SET EXERCISE A
Retype the passage of the resignation filing text from "On March 4, 2011, the" up to and including "herein by reference.".

Item 5.02. Departure of Directors or Certain Officers; Election of Directors; Appointment of Certain Officers; Compensatory Arrangements of Certain Officers
Apache Corporation (the “Company”) reported in a Current Report on Form 8-K filed on February 25, 2011, that Mr. John A. Crum, the Company’s co-chief operating officer and president — North America, had provided notice of his intention to resign from the Company effective March 7, 2011. The Company is furnishing this amendment to describe the material terms of an agreement entered into between the Company and Mr. Crum concerning his resignation.
On March 4, 2011, the Company and Mr. Crum entered into a resignation agreement (the “Resignation Agreement”) effective March 7, 2011. Pursuant to the terms of the Resignation Agreement, the Company agreed that 9,375 restricted stock units (RSU) initially granted to Mr. Crum on February 12, 2009, would vest under the following schedule: 3,125 RSUs on February 12, 2012; 3,125 RSUs on February 13, 2013, and 3,125 RSUs on February 14, 2014. The remaining unvested 28,125 RSUs granted to Mr. Crum on February 12, 2009, were cancelled on March 7, 2011. In connection with the foregoing, on March 4, 2011, Mr. Crum entered into an Amendment to the Restricted Stock Unit Agreement effective March 7, 2011, which is filed herewith as Exhibit 10.1 and incorporated herein by reference.
Under the terms of the Resignation Agreement, Mr. Crum generally is subject to certain confidentiality, no disparagement, and non-disclosure provisions for a two-year period. He is obligated to assist the Company in any legal action related to events that occurred while he was employed at Apache. Mr. Crum also agreed to release the Company from liability stemming from the time he served as an employee of the Company for various claims, including, but not limited to any local, state or federal law, regulation or ordinance; any public policy, contract, tort, or common law claim; and any and all claims Mr. Crum may have arising as the result of any alleged breach of any express or implied employment contract. The Resignation Agreement also provides that Mr. Crum will be entitled to indemnification against all losses and expenses related to claims arising out of his service as an employee of the Company to the extent permitted by the Company’s bylaws or insurance contracts. Furthermore, Mr. Crum has agreed that for a three-year period he will not directly or indirectly solicit any Company employee for employment elsewhere and to cause any Company with which he serves as an officer, director or employee not to hire any person who was employed at Apache at the time of his resignation unless such solicitation has been consented to in writing by the head of human resources of the Company.

INPUT
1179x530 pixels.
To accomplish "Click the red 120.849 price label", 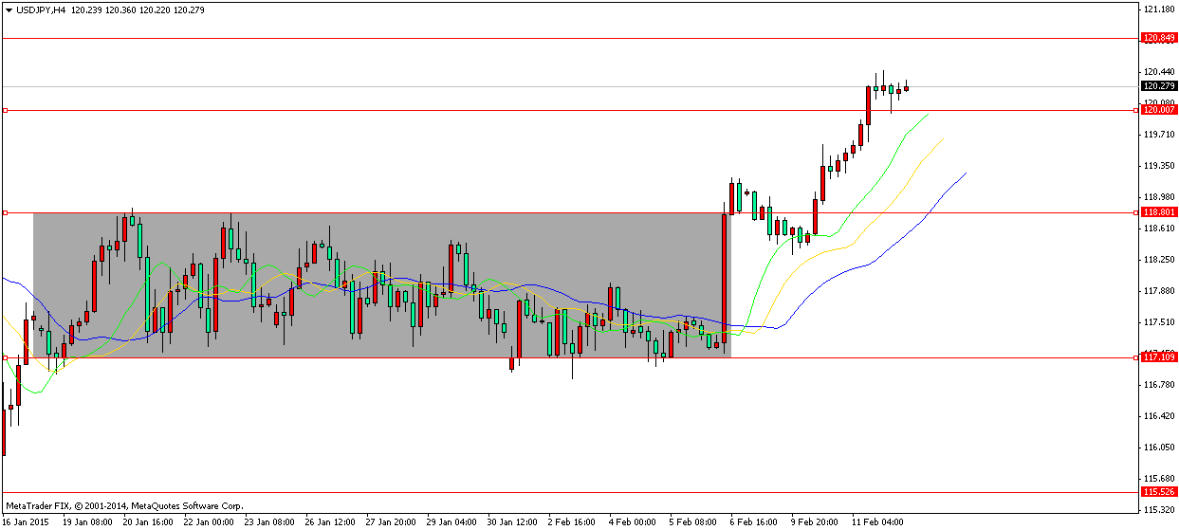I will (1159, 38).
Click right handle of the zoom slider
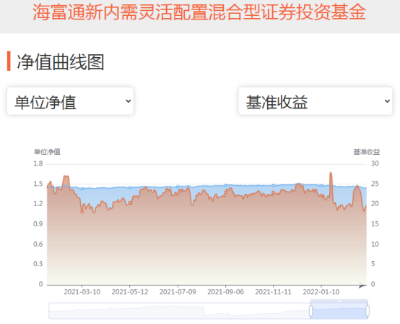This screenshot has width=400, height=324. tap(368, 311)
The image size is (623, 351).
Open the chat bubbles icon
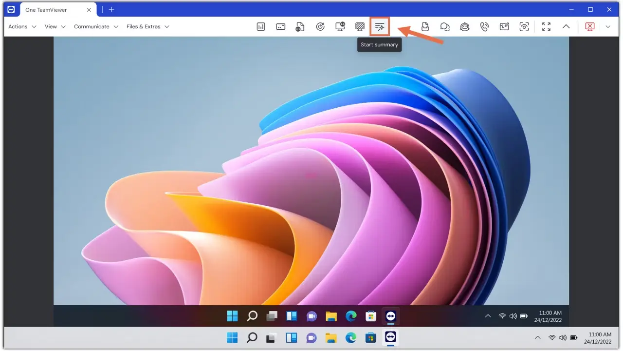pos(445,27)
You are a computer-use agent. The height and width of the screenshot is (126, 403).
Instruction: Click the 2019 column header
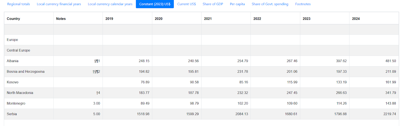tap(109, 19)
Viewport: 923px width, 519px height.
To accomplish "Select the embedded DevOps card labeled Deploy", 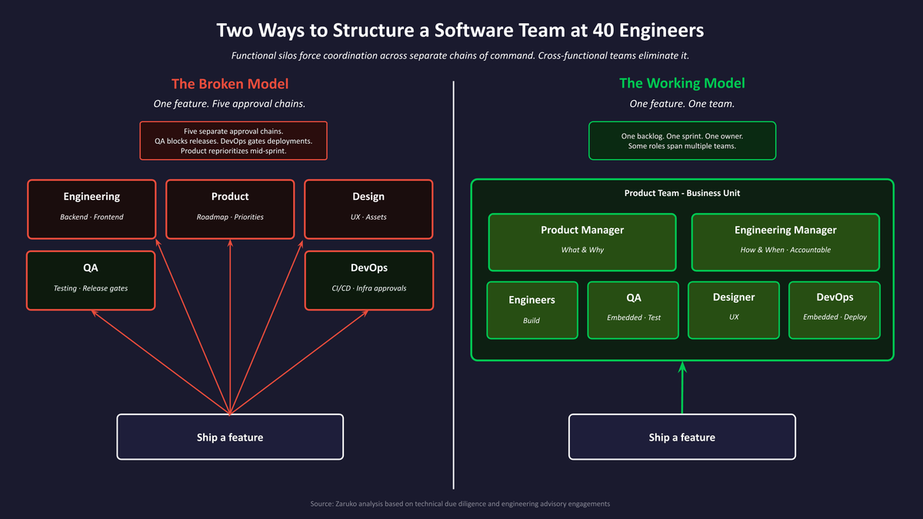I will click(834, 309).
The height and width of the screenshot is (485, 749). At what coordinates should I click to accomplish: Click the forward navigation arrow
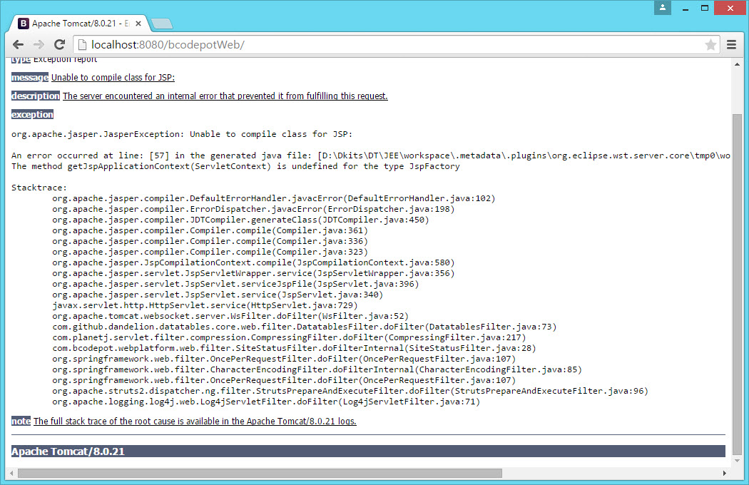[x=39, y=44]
==
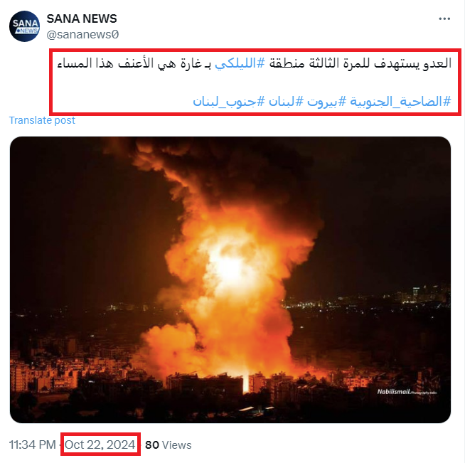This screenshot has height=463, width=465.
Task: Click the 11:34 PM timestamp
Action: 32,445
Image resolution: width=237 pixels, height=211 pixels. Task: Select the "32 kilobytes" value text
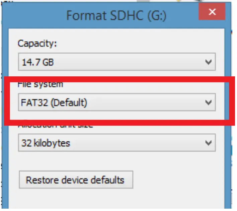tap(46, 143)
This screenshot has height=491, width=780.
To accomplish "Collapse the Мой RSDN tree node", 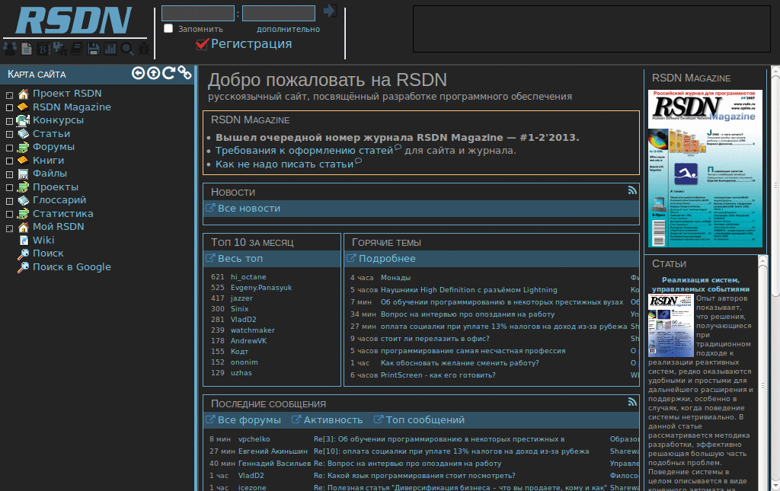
* * *
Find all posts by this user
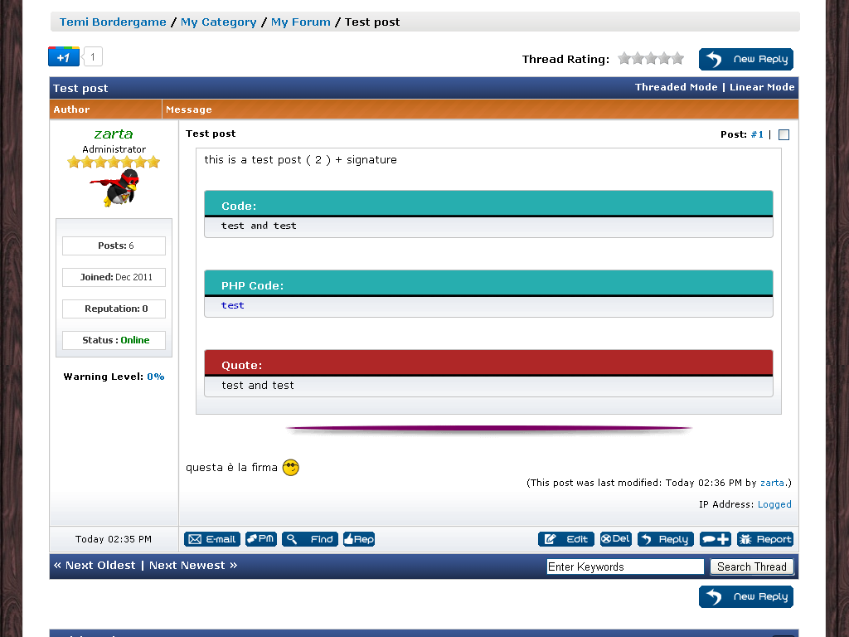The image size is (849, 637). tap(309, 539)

SET EXERCISE B
Write out again the records from the line with "The height and width of the screenshot is (485, 749)." up to and including the line with "[x=39, y=44]", requests included, with every coordinate in the answers multiplied by 0.6 and rounded to a whole number, halves rounded up. Give only those lines, and leave the pictures out.

CORRECT OUTPUT A
On March 4, 2011, the Company and Mr. Crum entered into a resignation agreement (the “Resignation Agreement”) effective March 7, 2011. Pursuant to the terms of the Resignation Agreement, the Company agreed that 9,375 restricted stock units (RSU) initially granted to Mr. Crum on February 12, 2009, would vest under the following schedule: 3,125 RSUs on February 12, 2012; 3,125 RSUs on February 13, 2013, and 3,125 RSUs on February 14, 2014. The remaining unvested 28,125 RSUs granted to Mr. Crum on February 12, 2009, were cancelled on March 7, 2011. In connection with the foregoing, on March 4, 2011, Mr. Crum entered into an Amendment to the Restricted Stock Unit Agreement effective March 7, 2011, which is filed herewith as Exhibit 10.1 and incorporated herein by reference.

CORRECT OUTPUT B
The height and width of the screenshot is (485, 749). At what coordinates should I click to accomplish: Click the forward navigation arrow
[x=23, y=26]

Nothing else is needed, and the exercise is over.